◆ TASK DIRECTIONS ◆
In the records below, begin at the line that has "Open the 年K yearly chart tab" and stop after the line that has "706x1568 pixels. How"; quote those lines verbatim and nothing more.

◆ DATA SUPPLIED ◆
..........

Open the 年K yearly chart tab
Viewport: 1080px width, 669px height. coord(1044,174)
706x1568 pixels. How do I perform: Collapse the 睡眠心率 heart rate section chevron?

..........

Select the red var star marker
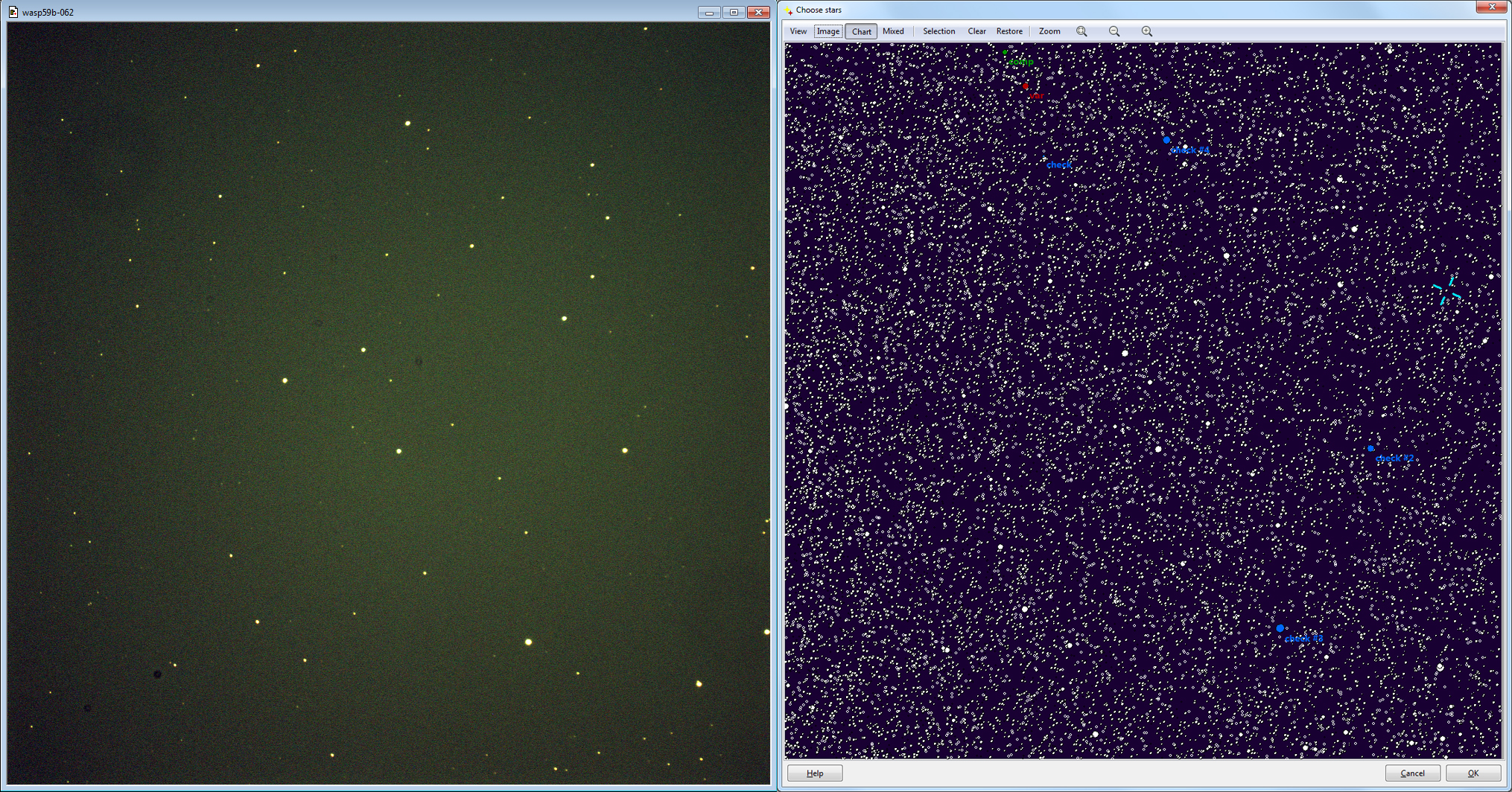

..........

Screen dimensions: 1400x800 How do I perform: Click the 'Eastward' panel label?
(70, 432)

..........

◆ RESPONSE ◆
Open the 年K yearly chart tab
Viewport: 1080px width, 669px height. coord(1044,174)
706x1568 pixels. How do I perform: Collapse the 睡眠心率 heart rate section chevron?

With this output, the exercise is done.